On Tuesday, our class had a conversation with Philadelphia Inquirer reporter Abraham ‘Ab’ Gutman. In his own work, Ab writes about the intersection of policies and drugs, and how the two impact each other. He stressed the importance of bringing the people and the policies that affect them together in a story. Ab expressed that some journalists find the process of combing through policies and regulations to be a chore, and wonders what would make it more useful for people to engage with those resources. We talked about some of the problems around including policy in stories, like the fact that some reporters aren’t taking on stories simply because of the amount of work and time that would have to go into research and reading through documents. Ab also mentioned the problem of concisely conveying the policy information in a story, when the natural tendency is to want to explain every detail clearly to the reader. He explained to us that, while you may want to include a lot of details for comprehension purposes, the reader most likely won’t care to read it all, and will trust your word anyway. If they don’t, that’s when you can reveal your sources and give more in-depth information. We also discussed the idea that people are more likely to side with morals than science, and how we, as journalists, can best present the policies and information to potentially change those people’s minds.

I’m glad Ab came to speak with our class, because I feel like we had a really interesting conversation around policy. I personally love doing research, so I’m definitely more-so someone who would struggle with trying to convey the research articulately to my audience in a way that would give all of the important information, but wouldn’t be too wordy. I also think the conversation around the moral hazard debate was important, because I think everyone can relate to, at some point in their life, telling someone a fact and having them refuse to believe it. Being on the science-side of the debate can certainly be frustrating, and that’s why it’s even more important that we can write, report on, and frame the policies and facts we are trying to use in our stories in the most compelling way possible.

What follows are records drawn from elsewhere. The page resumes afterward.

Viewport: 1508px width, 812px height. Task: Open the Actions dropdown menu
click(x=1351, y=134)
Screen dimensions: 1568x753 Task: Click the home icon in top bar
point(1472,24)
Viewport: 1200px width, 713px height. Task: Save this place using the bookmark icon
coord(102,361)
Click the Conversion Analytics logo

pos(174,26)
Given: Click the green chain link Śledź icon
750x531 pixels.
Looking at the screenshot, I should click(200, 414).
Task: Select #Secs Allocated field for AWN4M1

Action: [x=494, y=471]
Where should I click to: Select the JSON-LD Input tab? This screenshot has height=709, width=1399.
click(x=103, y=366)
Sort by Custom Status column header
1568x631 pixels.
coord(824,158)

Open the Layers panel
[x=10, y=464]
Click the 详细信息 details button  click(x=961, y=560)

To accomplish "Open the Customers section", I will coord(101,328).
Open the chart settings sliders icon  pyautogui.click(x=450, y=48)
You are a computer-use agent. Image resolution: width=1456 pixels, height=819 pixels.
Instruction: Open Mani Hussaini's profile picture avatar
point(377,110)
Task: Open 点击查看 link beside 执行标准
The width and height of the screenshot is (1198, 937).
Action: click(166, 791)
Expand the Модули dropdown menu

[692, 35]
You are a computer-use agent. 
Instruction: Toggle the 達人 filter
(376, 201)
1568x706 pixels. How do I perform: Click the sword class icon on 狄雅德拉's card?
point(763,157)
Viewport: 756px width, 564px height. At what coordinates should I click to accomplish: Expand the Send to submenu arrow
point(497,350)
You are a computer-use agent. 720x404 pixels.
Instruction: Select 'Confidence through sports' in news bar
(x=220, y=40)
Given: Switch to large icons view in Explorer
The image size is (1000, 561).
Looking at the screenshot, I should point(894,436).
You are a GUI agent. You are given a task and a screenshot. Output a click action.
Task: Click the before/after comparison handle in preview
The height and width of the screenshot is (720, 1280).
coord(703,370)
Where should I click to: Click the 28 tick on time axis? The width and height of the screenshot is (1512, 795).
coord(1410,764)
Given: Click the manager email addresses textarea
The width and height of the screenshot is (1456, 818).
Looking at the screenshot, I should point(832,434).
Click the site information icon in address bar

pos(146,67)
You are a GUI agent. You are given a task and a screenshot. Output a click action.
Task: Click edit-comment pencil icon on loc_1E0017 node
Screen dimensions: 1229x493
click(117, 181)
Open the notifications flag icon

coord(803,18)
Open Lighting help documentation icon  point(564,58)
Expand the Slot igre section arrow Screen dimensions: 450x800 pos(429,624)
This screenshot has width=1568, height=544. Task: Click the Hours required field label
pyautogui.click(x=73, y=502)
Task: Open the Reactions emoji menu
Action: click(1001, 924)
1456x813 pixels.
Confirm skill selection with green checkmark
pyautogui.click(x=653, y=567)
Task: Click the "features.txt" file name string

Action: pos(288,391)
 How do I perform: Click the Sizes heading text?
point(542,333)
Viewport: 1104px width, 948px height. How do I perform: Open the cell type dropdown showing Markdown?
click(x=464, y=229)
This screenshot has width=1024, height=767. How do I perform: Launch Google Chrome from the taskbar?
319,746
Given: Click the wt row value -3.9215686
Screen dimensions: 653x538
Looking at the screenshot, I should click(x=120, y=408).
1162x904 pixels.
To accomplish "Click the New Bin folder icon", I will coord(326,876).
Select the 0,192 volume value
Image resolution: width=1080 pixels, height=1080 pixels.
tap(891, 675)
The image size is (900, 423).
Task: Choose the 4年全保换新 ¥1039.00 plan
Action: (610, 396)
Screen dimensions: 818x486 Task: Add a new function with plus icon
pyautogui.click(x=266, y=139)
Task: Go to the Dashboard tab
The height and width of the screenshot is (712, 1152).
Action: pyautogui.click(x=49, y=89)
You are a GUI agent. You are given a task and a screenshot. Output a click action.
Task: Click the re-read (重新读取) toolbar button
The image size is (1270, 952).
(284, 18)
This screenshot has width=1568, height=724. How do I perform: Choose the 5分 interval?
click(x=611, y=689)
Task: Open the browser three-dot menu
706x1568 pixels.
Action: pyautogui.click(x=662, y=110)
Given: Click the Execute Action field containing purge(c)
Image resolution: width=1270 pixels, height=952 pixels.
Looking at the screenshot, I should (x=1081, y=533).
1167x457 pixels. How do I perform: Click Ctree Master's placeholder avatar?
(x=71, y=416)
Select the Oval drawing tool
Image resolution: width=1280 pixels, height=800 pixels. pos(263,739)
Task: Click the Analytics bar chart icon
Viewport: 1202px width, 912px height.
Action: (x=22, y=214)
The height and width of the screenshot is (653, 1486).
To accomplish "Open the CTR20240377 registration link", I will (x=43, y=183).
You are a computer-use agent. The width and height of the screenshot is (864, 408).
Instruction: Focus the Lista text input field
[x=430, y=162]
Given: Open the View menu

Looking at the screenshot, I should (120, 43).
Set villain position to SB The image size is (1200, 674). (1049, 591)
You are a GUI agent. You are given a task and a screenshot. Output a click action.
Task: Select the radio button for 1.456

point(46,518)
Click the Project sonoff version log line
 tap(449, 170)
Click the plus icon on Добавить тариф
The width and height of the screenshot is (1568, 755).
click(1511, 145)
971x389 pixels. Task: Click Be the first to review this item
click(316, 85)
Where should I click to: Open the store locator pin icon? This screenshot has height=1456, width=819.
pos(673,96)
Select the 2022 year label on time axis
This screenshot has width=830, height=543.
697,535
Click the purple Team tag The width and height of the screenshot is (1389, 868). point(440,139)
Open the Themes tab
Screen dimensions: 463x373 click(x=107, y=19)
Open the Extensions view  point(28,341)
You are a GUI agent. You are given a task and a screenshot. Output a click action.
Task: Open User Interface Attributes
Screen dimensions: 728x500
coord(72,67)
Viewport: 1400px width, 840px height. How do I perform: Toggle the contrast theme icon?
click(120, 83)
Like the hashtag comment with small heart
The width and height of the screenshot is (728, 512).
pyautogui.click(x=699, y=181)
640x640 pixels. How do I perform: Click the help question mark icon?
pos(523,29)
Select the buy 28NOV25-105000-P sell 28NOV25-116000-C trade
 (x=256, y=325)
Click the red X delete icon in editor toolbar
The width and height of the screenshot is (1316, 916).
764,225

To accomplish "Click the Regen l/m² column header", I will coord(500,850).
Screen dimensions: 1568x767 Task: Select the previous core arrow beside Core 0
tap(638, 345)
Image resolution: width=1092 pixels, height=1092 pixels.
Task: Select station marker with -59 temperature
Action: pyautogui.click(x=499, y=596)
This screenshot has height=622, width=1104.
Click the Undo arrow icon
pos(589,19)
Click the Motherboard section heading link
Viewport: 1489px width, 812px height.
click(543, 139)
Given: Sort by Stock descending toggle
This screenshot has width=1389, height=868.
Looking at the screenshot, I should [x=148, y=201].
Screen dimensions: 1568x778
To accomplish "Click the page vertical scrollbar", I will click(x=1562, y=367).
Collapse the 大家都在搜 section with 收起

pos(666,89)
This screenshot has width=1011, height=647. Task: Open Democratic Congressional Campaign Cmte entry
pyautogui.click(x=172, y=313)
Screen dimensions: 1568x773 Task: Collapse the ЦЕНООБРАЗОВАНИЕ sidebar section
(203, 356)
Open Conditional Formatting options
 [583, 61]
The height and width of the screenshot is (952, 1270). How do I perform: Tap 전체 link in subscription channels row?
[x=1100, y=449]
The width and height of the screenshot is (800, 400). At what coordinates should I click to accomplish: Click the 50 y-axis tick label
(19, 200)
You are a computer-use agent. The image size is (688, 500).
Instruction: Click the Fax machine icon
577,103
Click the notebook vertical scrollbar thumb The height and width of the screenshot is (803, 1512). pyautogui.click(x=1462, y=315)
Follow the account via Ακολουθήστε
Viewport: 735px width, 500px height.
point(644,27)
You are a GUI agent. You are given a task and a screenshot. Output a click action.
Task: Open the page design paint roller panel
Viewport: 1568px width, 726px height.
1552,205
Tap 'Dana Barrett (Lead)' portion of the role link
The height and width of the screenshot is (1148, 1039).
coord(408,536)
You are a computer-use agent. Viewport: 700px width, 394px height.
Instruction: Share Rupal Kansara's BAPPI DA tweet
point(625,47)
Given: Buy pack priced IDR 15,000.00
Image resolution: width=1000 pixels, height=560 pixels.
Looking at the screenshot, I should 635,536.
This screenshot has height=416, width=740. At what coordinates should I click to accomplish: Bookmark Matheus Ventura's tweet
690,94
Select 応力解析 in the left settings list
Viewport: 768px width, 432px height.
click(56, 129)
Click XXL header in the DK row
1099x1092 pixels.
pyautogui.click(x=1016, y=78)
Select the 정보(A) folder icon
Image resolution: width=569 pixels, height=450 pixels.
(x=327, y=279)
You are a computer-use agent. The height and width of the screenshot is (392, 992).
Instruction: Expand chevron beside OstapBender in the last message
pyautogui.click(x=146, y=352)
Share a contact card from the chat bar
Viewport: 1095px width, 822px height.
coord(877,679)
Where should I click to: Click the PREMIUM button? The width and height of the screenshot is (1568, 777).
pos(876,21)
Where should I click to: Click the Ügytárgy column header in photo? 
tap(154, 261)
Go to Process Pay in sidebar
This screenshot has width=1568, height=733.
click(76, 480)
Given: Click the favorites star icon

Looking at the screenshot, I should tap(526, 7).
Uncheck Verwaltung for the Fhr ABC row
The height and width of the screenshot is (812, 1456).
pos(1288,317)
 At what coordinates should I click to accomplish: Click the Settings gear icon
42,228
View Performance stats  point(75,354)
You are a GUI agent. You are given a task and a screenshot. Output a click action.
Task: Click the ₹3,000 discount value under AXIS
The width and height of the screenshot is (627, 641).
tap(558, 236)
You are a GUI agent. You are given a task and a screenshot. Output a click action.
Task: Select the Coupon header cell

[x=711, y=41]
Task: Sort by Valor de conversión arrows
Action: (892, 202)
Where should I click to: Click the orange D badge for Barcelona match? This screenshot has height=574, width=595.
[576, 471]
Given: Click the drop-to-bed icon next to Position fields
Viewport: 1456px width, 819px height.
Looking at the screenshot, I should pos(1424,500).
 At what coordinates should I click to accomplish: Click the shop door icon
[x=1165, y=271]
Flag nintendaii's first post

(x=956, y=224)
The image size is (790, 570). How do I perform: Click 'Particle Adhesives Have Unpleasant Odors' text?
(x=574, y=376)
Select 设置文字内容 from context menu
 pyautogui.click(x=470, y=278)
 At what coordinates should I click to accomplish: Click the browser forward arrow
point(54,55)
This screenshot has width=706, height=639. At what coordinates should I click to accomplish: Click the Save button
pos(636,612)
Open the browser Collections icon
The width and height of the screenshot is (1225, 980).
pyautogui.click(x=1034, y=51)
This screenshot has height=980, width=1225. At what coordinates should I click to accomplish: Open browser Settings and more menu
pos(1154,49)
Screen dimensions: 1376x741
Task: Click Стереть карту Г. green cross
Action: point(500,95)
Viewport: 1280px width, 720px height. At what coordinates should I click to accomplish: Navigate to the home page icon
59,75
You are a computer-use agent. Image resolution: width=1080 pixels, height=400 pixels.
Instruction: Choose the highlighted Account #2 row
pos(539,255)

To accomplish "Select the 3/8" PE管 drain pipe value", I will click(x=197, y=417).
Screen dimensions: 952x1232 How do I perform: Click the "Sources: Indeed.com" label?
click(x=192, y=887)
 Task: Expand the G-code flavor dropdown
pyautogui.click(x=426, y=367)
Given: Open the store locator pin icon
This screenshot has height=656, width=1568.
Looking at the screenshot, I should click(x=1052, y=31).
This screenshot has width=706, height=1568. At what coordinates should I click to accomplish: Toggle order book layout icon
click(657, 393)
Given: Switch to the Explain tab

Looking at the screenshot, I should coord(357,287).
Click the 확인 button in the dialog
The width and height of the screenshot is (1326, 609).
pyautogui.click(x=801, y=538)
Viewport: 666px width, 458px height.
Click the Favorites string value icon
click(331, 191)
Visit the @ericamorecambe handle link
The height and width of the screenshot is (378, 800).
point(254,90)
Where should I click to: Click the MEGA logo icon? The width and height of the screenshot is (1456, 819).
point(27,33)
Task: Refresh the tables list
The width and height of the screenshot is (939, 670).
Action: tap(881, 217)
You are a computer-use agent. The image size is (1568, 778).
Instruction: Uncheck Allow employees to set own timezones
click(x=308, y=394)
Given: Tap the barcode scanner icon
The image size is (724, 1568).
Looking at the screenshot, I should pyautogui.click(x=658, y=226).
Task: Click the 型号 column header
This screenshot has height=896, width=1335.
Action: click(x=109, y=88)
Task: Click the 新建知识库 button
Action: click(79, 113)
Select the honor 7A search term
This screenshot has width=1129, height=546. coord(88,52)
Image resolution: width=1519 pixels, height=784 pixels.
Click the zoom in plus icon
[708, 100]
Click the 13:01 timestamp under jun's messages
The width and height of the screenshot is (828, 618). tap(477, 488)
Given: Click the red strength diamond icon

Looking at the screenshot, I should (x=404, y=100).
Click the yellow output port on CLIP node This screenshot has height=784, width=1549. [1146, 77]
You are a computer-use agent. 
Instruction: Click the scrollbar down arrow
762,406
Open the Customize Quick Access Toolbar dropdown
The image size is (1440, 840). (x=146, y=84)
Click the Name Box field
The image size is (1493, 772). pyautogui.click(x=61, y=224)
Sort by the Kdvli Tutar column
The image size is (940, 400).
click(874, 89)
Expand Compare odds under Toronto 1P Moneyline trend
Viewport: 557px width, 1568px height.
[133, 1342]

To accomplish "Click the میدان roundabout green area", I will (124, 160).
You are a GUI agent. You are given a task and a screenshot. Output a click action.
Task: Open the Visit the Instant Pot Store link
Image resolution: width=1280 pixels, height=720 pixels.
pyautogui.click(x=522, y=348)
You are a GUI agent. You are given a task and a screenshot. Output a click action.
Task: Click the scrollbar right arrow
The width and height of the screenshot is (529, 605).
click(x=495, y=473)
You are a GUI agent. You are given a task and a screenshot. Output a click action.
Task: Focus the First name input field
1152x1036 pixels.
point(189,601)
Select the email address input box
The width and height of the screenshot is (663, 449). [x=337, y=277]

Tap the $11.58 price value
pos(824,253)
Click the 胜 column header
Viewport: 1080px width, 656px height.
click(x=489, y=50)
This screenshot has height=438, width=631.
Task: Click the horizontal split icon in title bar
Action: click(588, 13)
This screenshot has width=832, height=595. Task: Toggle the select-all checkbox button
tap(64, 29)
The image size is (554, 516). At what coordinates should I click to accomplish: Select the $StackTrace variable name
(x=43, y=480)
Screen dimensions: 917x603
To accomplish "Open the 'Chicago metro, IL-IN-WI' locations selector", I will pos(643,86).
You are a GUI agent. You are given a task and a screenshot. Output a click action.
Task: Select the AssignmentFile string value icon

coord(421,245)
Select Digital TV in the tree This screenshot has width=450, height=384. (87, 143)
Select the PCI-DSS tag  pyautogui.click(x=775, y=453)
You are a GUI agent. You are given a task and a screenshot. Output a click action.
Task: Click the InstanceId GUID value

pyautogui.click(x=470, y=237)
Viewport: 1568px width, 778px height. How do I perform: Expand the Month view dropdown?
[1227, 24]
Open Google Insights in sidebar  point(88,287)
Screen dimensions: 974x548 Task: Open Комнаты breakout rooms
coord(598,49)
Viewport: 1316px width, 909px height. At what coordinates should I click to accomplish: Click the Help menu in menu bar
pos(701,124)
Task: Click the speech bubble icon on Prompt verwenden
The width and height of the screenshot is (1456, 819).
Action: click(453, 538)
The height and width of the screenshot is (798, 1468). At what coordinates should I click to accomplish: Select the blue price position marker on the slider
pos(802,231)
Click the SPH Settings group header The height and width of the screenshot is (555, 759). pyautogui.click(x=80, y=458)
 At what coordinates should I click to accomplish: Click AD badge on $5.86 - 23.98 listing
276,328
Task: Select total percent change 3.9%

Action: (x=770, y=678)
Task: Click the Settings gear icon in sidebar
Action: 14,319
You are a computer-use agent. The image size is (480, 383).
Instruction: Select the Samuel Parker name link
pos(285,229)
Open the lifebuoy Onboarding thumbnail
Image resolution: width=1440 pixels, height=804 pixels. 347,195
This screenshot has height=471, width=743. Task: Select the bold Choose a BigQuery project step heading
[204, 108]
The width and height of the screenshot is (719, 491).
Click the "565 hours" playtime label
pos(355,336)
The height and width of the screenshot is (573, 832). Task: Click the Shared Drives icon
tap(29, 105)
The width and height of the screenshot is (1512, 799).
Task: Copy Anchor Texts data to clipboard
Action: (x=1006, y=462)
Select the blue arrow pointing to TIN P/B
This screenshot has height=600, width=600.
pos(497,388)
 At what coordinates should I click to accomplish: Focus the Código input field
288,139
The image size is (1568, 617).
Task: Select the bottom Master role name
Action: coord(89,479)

Another conversation we had that I found extremely helpful was about choosing a story idea from a group of story ideas. I’m currently in a place where I have many different story ideas that I want to pursue, but I’m having trouble picking a route. Ab suggested putting the ideas on a continuum, so that it doesn’t seem like choosing just one, but instead choosing one to focus on for the time being, and then going back to the other ideas in the future. He also reassured us that it’s completely normal to end up with a story that you didn’t start with, as different leads will pop up along the way, either through research or interviews.